1981: The Senate Judiciary Committee votes unanimously to approve the Supreme Court nomination of Sandra Day O’Connor.

2001: President George W. Bush orders U.S. troops to get ready for war and braces Americans for a long, difficult assault against terrorists to avenge the Sept. 11 attack.

2008: On Wall Street, the Dow Jones industrial average falls 504.48, or 4.42 percent, to 10,917.51.

VINDICATOR FILES

1993: Gregory Ridler, president of Mahoning National Bank and chairman of the Youngstown-Mahoning Valley United Way campaign, kicks off the 1993 drive that has a goal of $3.1 million.

Laura Bell Williams of Warren dies at 117, the same age as the person listed as the oldest in the world. Friends and family say she was singing in a clear voice “I’m on the Battlefield for My Lord” in her bed at Trumbull Memorial Hospital before she died of a heart ailment.

The Edward J. DeBartolo Corp., a privately held corporation for close to 50 years, is relinquishing control of its commercial real estate holdings through a public offering valued at $600 million.

1978: The first black woman to serve in the Ohio General Assembly, Rep. Helen Rankin, D-Cincinnati, is sworn it to fill the unexpired term of her late husband, James W., who died in June.

Twelve new state route interchanges on the Ohio Turnpike are recommended, including two in Mahoning County, one at Route 45 in North Jackson and one at Route 11 in Canfield Township.

The Lordstown Fire Department takes delivery of a new $34,000 ambulance.

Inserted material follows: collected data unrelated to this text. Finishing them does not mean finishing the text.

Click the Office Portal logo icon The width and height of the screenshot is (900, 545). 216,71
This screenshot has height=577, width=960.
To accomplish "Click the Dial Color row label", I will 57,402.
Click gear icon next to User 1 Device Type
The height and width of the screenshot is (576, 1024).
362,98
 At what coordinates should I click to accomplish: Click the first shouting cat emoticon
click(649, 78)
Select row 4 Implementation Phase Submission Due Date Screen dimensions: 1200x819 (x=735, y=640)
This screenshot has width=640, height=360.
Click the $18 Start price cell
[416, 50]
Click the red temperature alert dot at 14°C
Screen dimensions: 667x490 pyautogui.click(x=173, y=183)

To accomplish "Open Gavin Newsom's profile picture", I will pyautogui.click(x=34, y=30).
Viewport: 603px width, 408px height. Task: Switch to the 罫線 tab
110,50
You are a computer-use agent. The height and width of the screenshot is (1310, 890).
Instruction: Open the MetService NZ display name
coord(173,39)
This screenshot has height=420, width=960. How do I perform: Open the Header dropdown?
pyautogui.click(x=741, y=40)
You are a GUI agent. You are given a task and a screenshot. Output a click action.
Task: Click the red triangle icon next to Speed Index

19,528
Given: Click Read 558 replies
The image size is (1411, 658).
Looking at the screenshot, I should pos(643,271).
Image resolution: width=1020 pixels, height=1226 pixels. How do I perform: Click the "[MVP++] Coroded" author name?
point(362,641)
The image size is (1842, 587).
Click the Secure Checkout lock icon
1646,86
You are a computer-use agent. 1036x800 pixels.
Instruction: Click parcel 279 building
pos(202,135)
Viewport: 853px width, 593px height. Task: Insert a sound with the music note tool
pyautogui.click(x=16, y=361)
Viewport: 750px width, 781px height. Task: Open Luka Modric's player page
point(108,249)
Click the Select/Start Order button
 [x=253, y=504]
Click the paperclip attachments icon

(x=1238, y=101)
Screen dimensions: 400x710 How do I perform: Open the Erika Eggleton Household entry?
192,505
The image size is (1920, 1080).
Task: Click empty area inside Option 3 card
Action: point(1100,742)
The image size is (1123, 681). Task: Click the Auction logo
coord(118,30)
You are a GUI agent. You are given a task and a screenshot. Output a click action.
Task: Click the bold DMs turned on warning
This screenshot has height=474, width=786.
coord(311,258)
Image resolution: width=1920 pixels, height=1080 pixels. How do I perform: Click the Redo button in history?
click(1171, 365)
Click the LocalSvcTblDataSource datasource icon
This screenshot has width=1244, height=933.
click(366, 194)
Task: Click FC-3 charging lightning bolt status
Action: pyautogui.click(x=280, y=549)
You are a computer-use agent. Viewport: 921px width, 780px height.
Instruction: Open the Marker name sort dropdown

1968:Early records of the Liberty Township school district uncovered in a storage building, show the school budget in 1869 was $3,012 and the end-of-the-year balance was 73 cents. The largest single expenditure was $150 for the teacher in the one-room school house, followed by the purchase of coal for the pot-bellied stove.

The vanguard of the Ohio Chapter of the American College of Surgeons arrives for a two-day session that will attract some 400 surgeons. Only emergency surgery will be performed in Youngstown hospitals to permit surgical personnel to attend.

Boy Scout Troop 44 at Poland Presbyterian Church has three new Eagle Scouts: Kenneth Glavan, Michael McKee and Gavin Burdge.

1943: Mrs. F. Emerson Miller, president of the Youngstown YWCA, opens an enrollment drive aimed at adding 2,500 members to the central branch. The minimum annual membership fee is $1.

Walter Mitchell, chairman of the Mahoning County Democratic Party, accuses Gov. John Bricker of “robbing the taxpayers of $65 million” by not distributing the state’s budget surplus to subdivisions.

The Mahoning County Tuberculosis Clinic Association is organized to eradicate and prevent the spread of tuberculosis in the county.